Stored data entries
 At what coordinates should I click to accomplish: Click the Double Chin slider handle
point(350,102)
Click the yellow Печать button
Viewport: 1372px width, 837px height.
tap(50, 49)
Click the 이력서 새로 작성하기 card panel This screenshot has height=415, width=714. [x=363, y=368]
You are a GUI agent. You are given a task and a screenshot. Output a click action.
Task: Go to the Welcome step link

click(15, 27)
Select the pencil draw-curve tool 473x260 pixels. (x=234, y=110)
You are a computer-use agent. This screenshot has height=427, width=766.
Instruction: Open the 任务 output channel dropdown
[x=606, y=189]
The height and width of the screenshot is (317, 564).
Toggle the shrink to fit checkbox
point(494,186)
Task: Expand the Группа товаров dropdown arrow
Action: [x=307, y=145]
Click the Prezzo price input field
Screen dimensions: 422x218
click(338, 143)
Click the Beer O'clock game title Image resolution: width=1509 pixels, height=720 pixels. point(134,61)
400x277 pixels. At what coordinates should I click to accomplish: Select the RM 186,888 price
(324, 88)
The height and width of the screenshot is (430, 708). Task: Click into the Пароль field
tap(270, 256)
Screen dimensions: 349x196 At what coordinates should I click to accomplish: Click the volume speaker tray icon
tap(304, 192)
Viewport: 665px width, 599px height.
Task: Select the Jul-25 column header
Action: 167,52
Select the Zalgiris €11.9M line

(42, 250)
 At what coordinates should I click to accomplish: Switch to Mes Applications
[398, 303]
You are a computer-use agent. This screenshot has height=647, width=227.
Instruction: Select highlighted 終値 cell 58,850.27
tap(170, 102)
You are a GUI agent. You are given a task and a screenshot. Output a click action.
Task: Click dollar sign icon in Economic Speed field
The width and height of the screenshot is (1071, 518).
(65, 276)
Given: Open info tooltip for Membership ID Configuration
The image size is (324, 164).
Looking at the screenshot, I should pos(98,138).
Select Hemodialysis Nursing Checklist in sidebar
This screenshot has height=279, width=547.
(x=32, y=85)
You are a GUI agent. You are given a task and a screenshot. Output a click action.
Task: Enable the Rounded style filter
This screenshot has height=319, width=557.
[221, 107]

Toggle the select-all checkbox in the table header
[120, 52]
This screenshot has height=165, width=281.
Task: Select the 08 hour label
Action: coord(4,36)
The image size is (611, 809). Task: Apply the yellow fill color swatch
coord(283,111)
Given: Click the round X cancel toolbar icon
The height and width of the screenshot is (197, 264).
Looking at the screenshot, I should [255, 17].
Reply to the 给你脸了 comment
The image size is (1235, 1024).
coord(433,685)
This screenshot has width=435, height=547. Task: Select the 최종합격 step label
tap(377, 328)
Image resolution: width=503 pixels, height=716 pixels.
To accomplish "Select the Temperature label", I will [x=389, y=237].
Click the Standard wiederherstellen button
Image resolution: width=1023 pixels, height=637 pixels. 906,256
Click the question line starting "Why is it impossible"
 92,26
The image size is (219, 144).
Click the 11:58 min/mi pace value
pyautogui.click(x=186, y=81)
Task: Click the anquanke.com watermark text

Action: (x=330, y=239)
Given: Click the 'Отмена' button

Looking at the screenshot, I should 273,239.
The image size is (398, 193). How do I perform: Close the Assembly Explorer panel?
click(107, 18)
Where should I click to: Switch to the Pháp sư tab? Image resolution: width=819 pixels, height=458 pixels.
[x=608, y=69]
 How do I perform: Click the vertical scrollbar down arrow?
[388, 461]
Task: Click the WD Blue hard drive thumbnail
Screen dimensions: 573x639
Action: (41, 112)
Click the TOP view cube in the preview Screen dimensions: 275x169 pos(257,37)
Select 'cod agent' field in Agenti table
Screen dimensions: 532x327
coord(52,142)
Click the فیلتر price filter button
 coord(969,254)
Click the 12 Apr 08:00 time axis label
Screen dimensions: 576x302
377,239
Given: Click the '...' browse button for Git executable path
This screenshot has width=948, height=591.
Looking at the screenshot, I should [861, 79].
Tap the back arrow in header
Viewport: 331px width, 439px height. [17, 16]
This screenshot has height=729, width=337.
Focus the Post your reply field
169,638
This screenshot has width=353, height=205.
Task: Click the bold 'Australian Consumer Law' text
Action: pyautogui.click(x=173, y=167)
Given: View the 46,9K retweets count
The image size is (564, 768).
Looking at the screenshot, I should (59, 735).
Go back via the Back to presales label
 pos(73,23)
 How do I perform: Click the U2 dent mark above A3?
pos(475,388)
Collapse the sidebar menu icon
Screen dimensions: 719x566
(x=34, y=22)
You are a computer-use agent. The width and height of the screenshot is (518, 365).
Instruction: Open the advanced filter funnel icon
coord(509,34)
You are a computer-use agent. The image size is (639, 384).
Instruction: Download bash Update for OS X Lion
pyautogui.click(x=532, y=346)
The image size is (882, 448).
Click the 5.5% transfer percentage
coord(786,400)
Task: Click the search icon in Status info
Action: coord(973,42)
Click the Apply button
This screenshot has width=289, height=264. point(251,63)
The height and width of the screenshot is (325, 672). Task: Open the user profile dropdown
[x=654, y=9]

What this task involves: Nothing may be dropped or altered; repeat every record in full.

Answer:
 At what coordinates should I click to accomplish: Click the Double Chin slider handle
point(350,102)
Click the yellow Печать button
Viewport: 1372px width, 837px height.
tap(50, 49)
Click the 이력서 새로 작성하기 card panel This screenshot has height=415, width=714. [x=363, y=368]
You are a GUI agent. You are given a task and a screenshot. Output a click action.
Task: Go to the Welcome step link

click(15, 27)
Select the pencil draw-curve tool 473x260 pixels. (x=234, y=110)
You are a computer-use agent. This screenshot has height=427, width=766.
Instruction: Open the 任务 output channel dropdown
[x=606, y=189]
The height and width of the screenshot is (317, 564).
Toggle the shrink to fit checkbox
point(494,186)
Task: Expand the Группа товаров dropdown arrow
Action: [x=307, y=145]
Click the Prezzo price input field
Screen dimensions: 422x218
click(338, 143)
Click the Beer O'clock game title Image resolution: width=1509 pixels, height=720 pixels. point(134,61)
400x277 pixels. At what coordinates should I click to accomplish: Select the RM 186,888 price
(324, 88)
The height and width of the screenshot is (430, 708). Task: Click into the Пароль field
tap(270, 256)
Screen dimensions: 349x196 At what coordinates should I click to accomplish: Click the volume speaker tray icon
tap(304, 192)
Viewport: 665px width, 599px height.
Task: Select the Jul-25 column header
Action: 167,52
Select the Zalgiris €11.9M line

(42, 250)
 At what coordinates should I click to accomplish: Switch to Mes Applications
[398, 303]
You are a computer-use agent. This screenshot has height=647, width=227.
Instruction: Select highlighted 終値 cell 58,850.27
tap(170, 102)
You are a GUI agent. You are given a task and a screenshot. Output a click action.
Task: Click dollar sign icon in Economic Speed field
The width and height of the screenshot is (1071, 518).
(65, 276)
Given: Open info tooltip for Membership ID Configuration
The image size is (324, 164).
Looking at the screenshot, I should pos(98,138).
Select Hemodialysis Nursing Checklist in sidebar
This screenshot has height=279, width=547.
(x=32, y=85)
You are a GUI agent. You are given a task and a screenshot. Output a click action.
Task: Enable the Rounded style filter
This screenshot has height=319, width=557.
[221, 107]

Toggle the select-all checkbox in the table header
[120, 52]
This screenshot has height=165, width=281.
Task: Select the 08 hour label
Action: coord(4,36)
The image size is (611, 809). Task: Apply the yellow fill color swatch
coord(283,111)
Given: Click the round X cancel toolbar icon
The height and width of the screenshot is (197, 264).
Looking at the screenshot, I should [255, 17].
Reply to the 给你脸了 comment
The image size is (1235, 1024).
coord(433,685)
This screenshot has width=435, height=547. Task: Select the 최종합격 step label
tap(377, 328)
Image resolution: width=503 pixels, height=716 pixels.
To accomplish "Select the Temperature label", I will [x=389, y=237].
Click the Standard wiederherstellen button
Image resolution: width=1023 pixels, height=637 pixels. 906,256
Click the question line starting "Why is it impossible"
 92,26
The image size is (219, 144).
Click the 11:58 min/mi pace value
pyautogui.click(x=186, y=81)
Task: Click the anquanke.com watermark text

Action: (x=330, y=239)
Given: Click the 'Отмена' button

Looking at the screenshot, I should 273,239.
The image size is (398, 193). How do I perform: Close the Assembly Explorer panel?
click(107, 18)
Where should I click to: Switch to the Pháp sư tab? Image resolution: width=819 pixels, height=458 pixels.
[x=608, y=69]
 How do I perform: Click the vertical scrollbar down arrow?
[388, 461]
Task: Click the WD Blue hard drive thumbnail
Screen dimensions: 573x639
Action: (41, 112)
Click the TOP view cube in the preview Screen dimensions: 275x169 pos(257,37)
Select 'cod agent' field in Agenti table
Screen dimensions: 532x327
coord(52,142)
Click the فیلتر price filter button
 coord(969,254)
Click the 12 Apr 08:00 time axis label
Screen dimensions: 576x302
377,239
Given: Click the '...' browse button for Git executable path
This screenshot has width=948, height=591.
Looking at the screenshot, I should [861, 79].
Tap the back arrow in header
Viewport: 331px width, 439px height. [17, 16]
This screenshot has height=729, width=337.
Focus the Post your reply field
169,638
This screenshot has width=353, height=205.
Task: Click the bold 'Australian Consumer Law' text
Action: pyautogui.click(x=173, y=167)
Given: View the 46,9K retweets count
The image size is (564, 768).
Looking at the screenshot, I should (59, 735).
Go back via the Back to presales label
 pos(73,23)
 How do I perform: Click the U2 dent mark above A3?
pos(475,388)
Collapse the sidebar menu icon
Screen dimensions: 719x566
(x=34, y=22)
You are a computer-use agent. The width and height of the screenshot is (518, 365).
Instruction: Open the advanced filter funnel icon
coord(509,34)
You are a computer-use agent. The image size is (639, 384).
Instruction: Download bash Update for OS X Lion
pyautogui.click(x=532, y=346)
The image size is (882, 448).
Click the 5.5% transfer percentage
coord(786,400)
Task: Click the search icon in Status info
Action: coord(973,42)
Click the Apply button
This screenshot has width=289, height=264. point(251,63)
The height and width of the screenshot is (325, 672). Task: Open the user profile dropdown
[x=654, y=9]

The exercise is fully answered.